You will now do the same leave-one-out computations you did in question 2 above to estimate the future error rate with this type of model fit to the data. You will use the program
hw4q5.m

You will need to add two lines (indicated in the code)

%%%%%%%% write next line to compute yp

%%%%%%%%% write next line to compute yleftout (you can write it in one %%%%%%%%% line of code (you don't need to write a predictyval function



You will also need to comment out the incremental plotting parts in hw4fitfun.m (as mentioned in that file)

Save your figure of the overlaid different fits (for leaving different points out) as hw4q5.jpg.

How does this model (y=ax + bsin(cx)+d) compare to the polynomial models from Question 2? Write your answer in a comment in your hw4q5.m code.

6. K-means written homework -- Please bring this to class with you on Nov 12

Consider the example below. Cluster centers (or means) are depicted as X's, data points are dots. The box on the top (with 1 in the corner) represents a system with 8 data points and K=2 cluster centers. To help you answer the question, the dividing line midway between the two centers is shown by a dashed line.

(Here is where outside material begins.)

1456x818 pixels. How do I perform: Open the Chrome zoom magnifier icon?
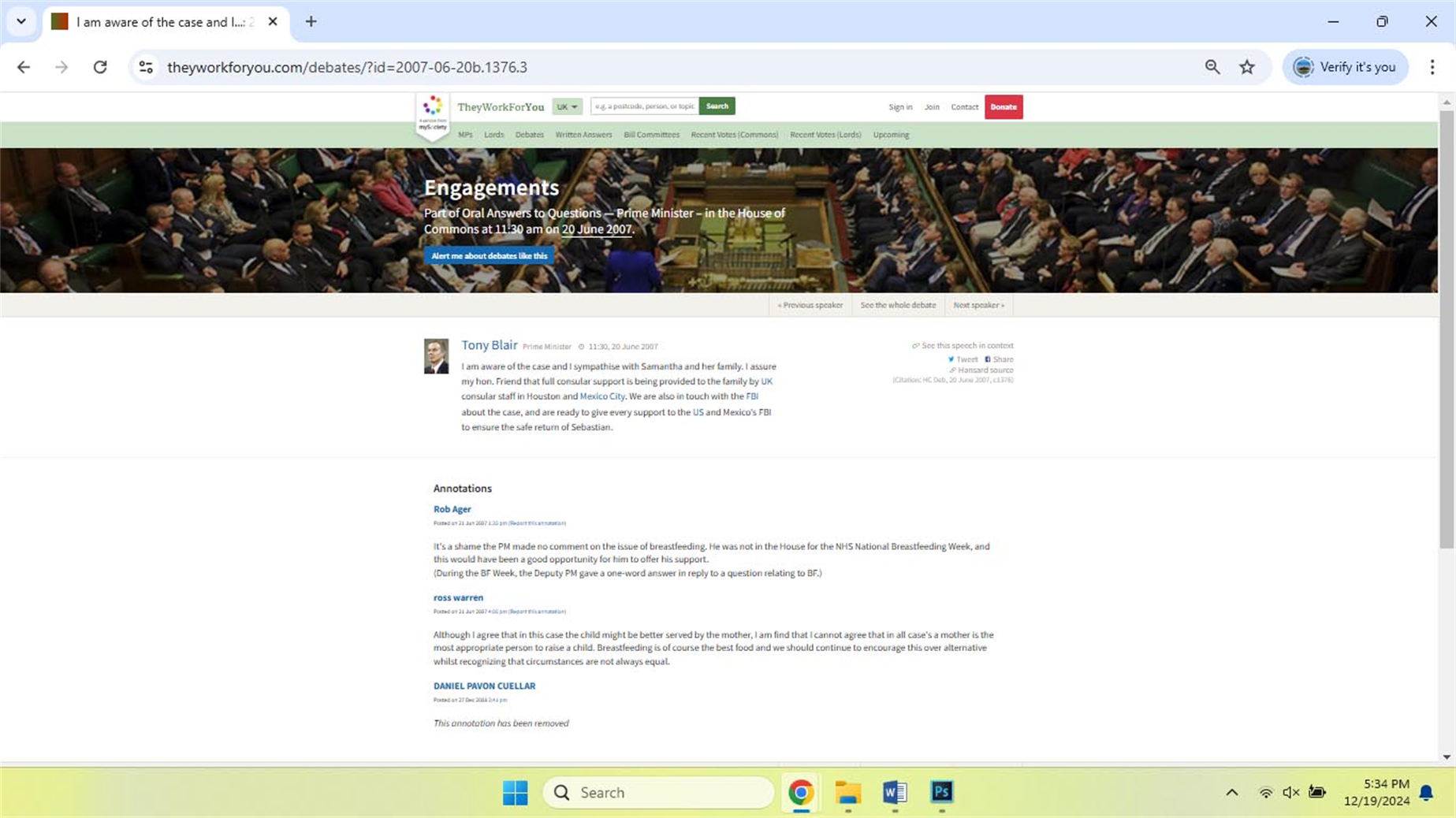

a) In the box in the center (with 2 in the right corner), draw the next position of the means (in the next iteration) and
b) in the box on the bottom (with 3 in the corner), draw the next position after that (in the next iteration) of the means. You may want to continue drawing dashed lines to keep track of how the space is being divided (and show us your work).
Initial State

b)

c)


c) In general (not just for the example above) when will the K-means algorithm stop? (what condition must be fulfilled? - be as specific as you can). You do not have to write it as an equation but you may.

What to Hand In

Hand in your script files regression.m, predictyval.m, hw4q2.m (which you may have modified) hw4fitdemo.m, hw4fitfun.m, hw4q5.m as well as hw4q1.jpg, hw4q4.jpg, hw4q5.jpg on TED . Hand in your written homework at the start of class Tuesday, November 12th.